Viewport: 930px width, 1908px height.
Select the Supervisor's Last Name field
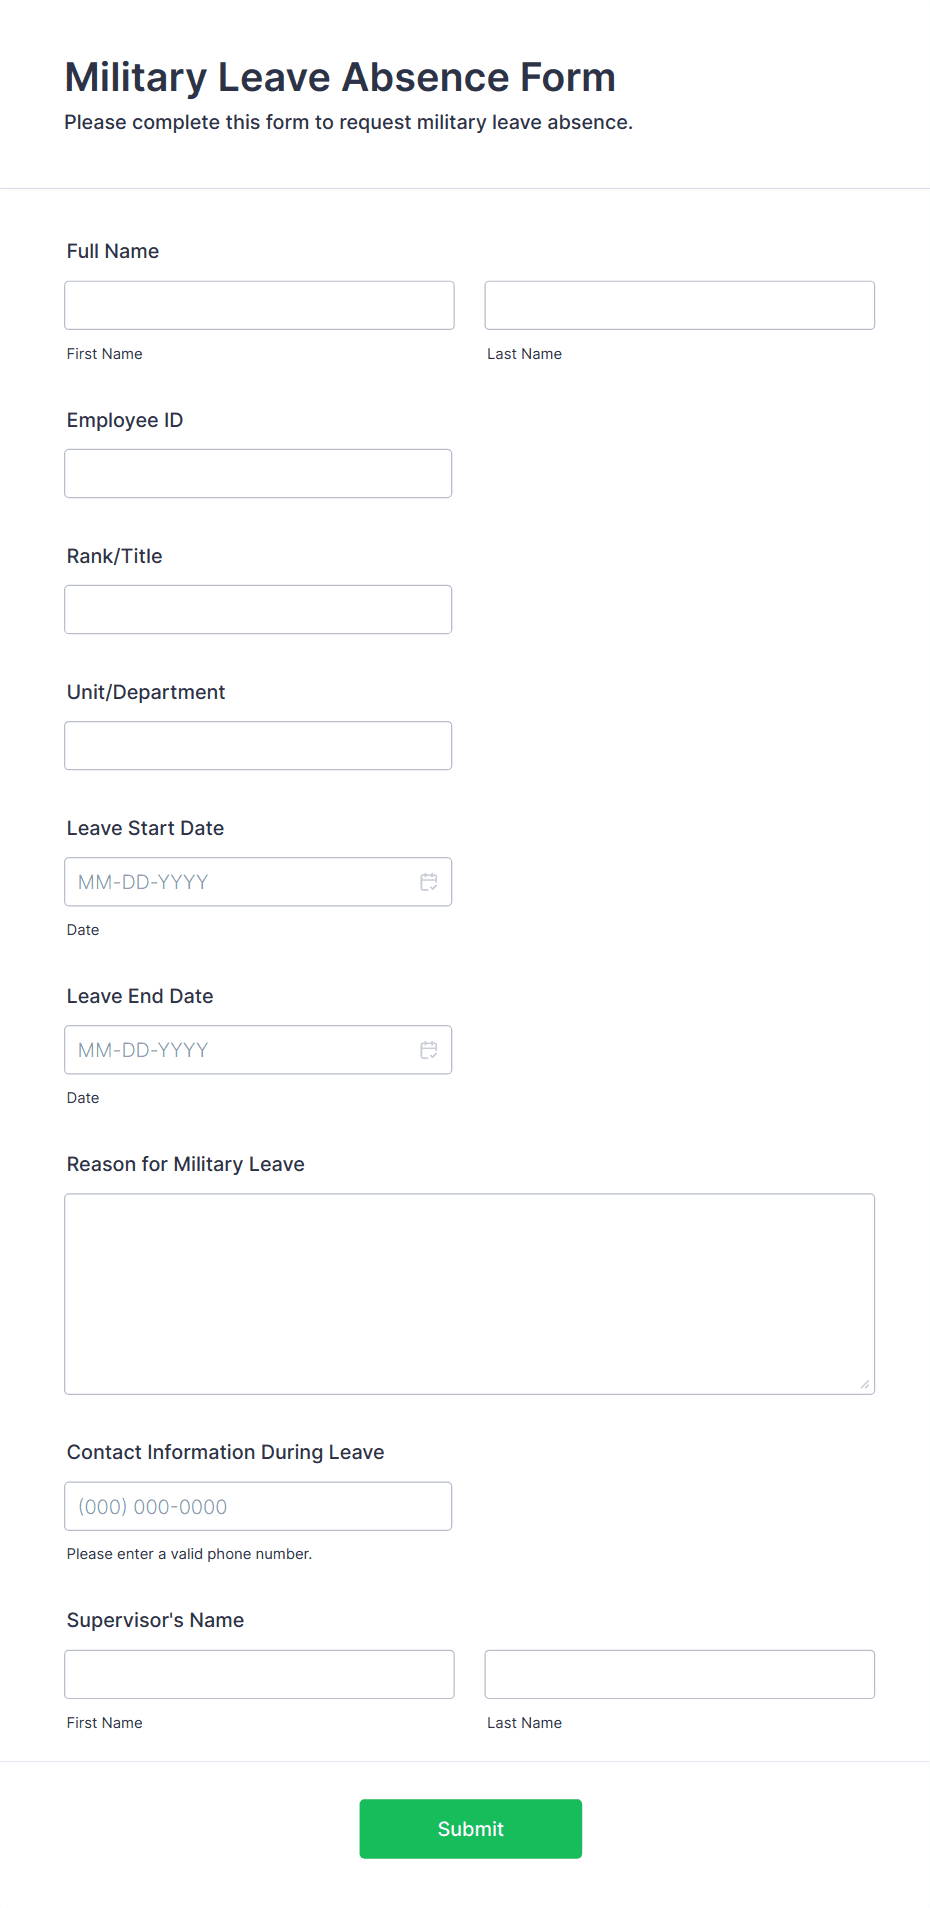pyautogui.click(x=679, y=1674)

--

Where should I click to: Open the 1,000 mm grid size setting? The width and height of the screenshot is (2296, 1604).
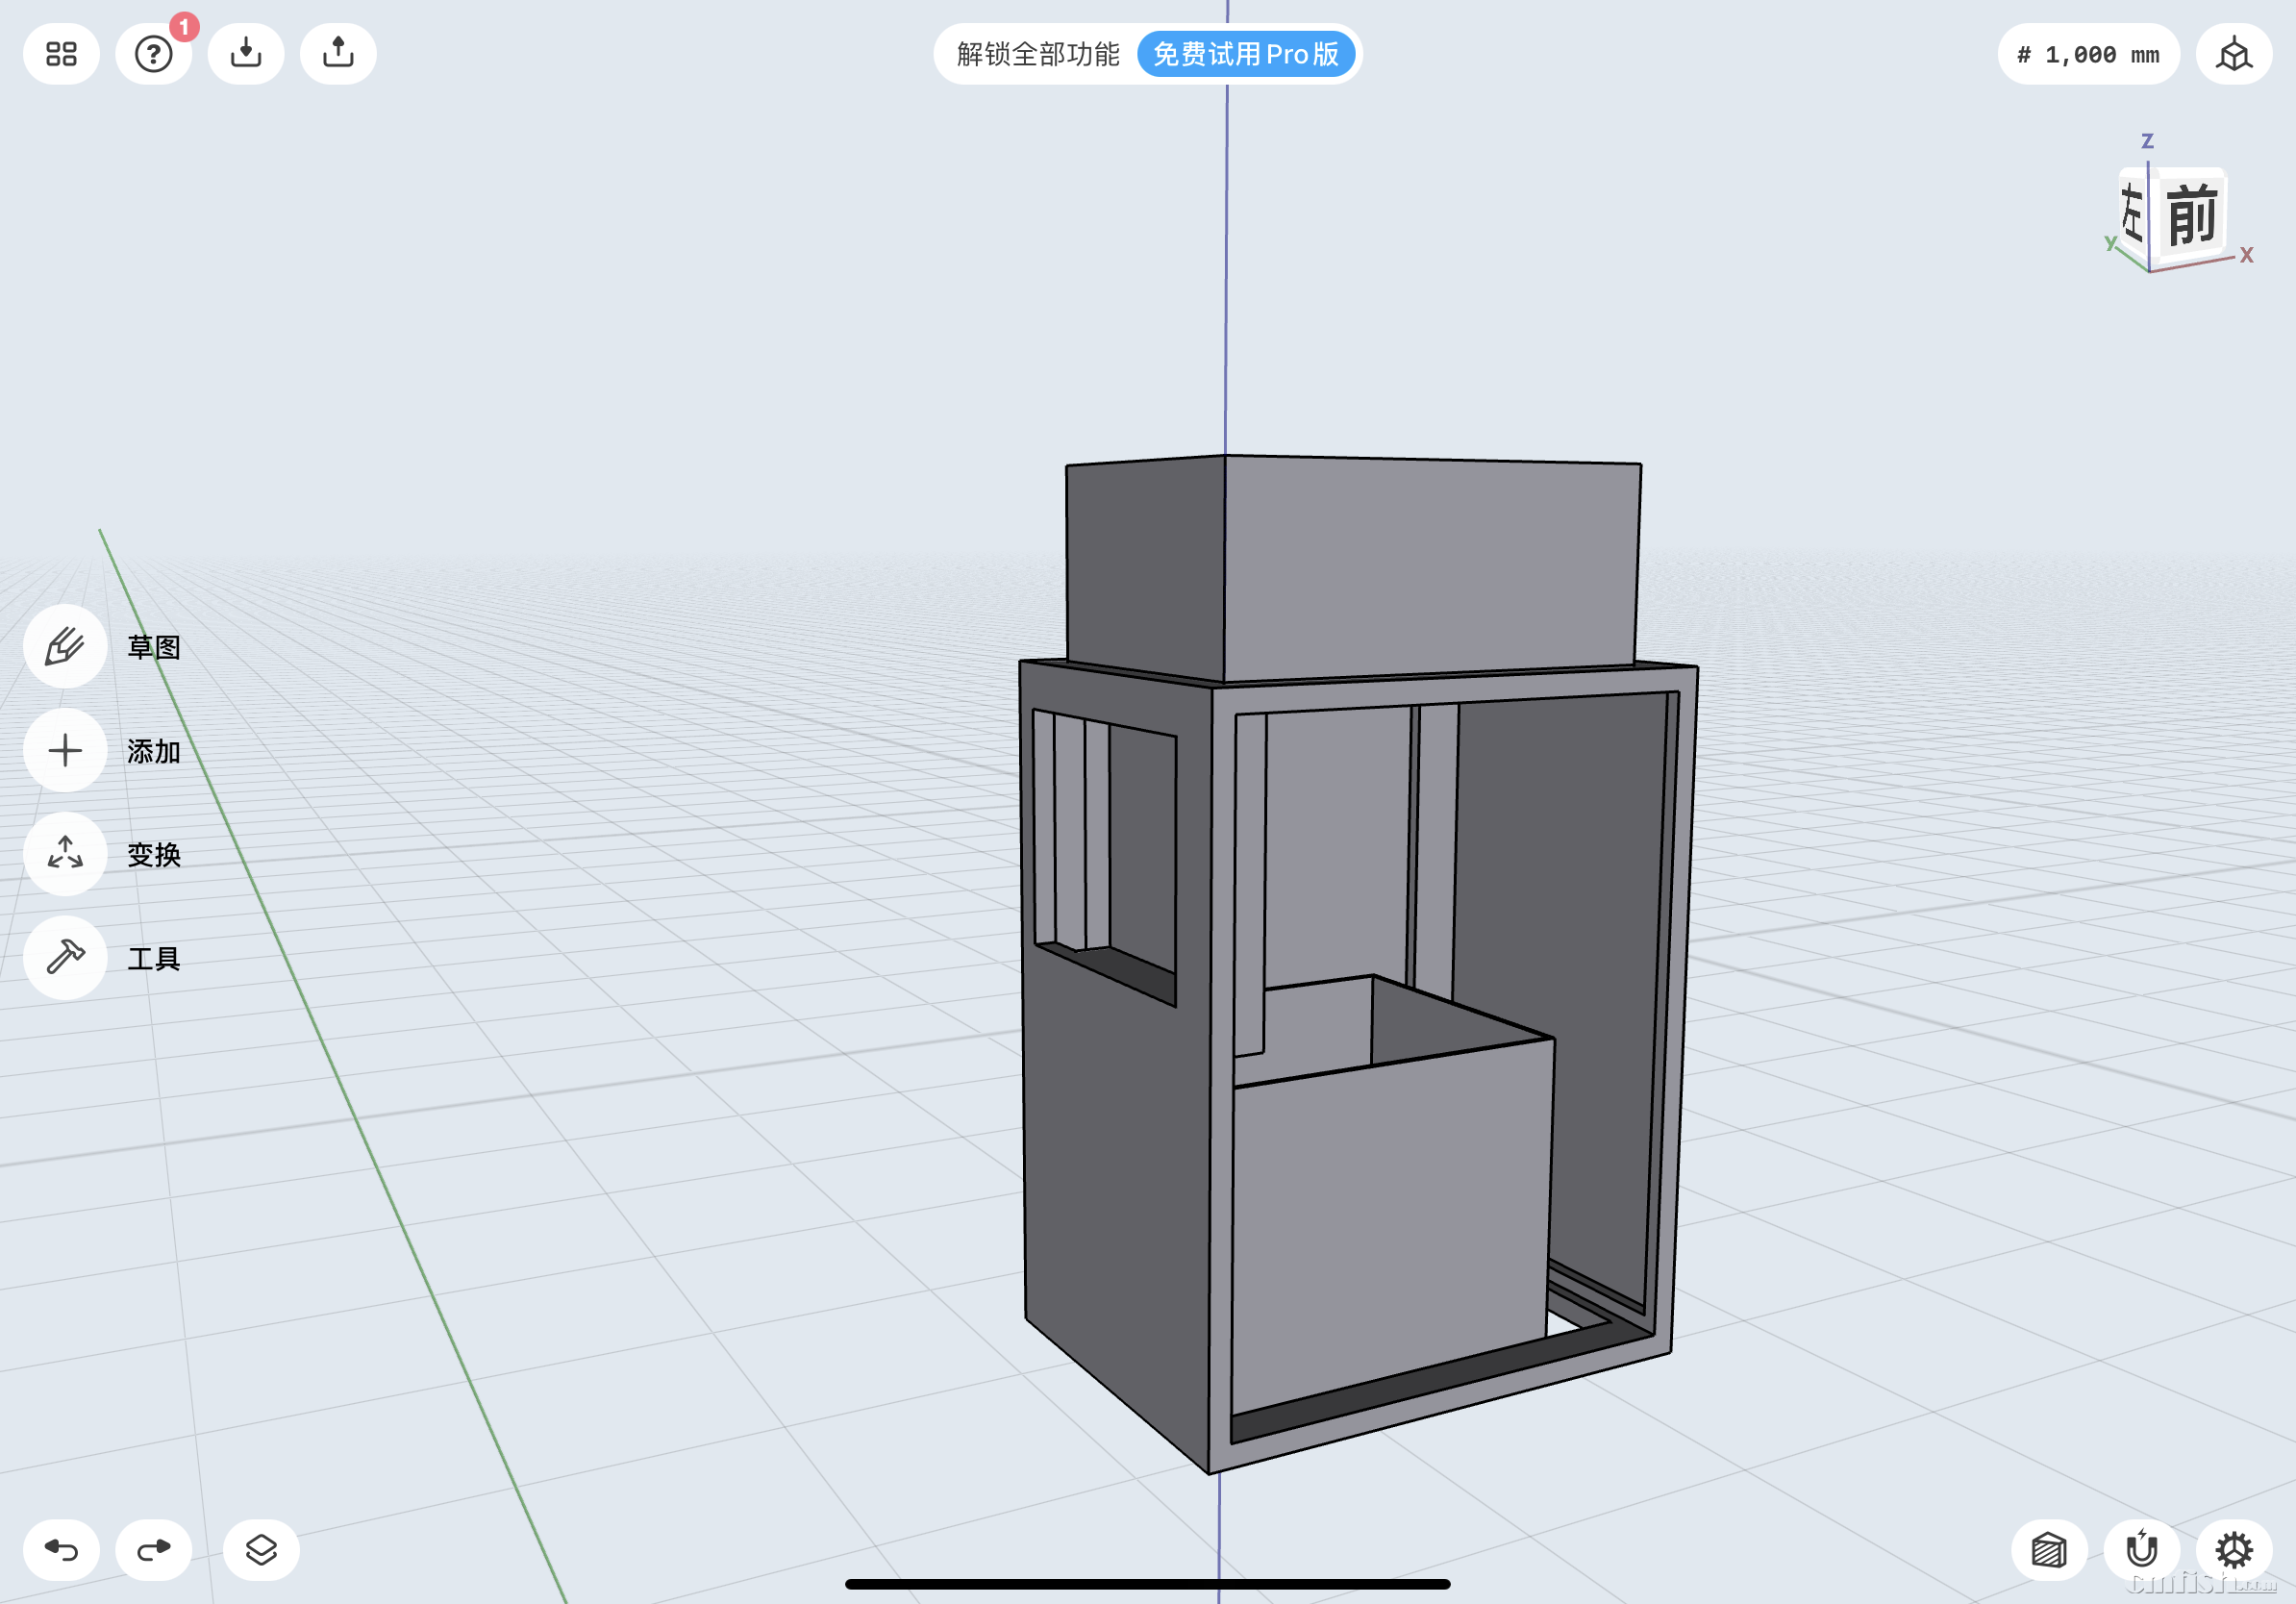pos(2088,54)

WORK INSTRUCTIONS | Report each line from the items above that contains the word "height".

OUTPUT FOR THIS TASK |
Viewport: 930px width, 1908px height.
Where should I click to: Open the 1,000 mm grid size setting? The width and height of the screenshot is (2296, 1604).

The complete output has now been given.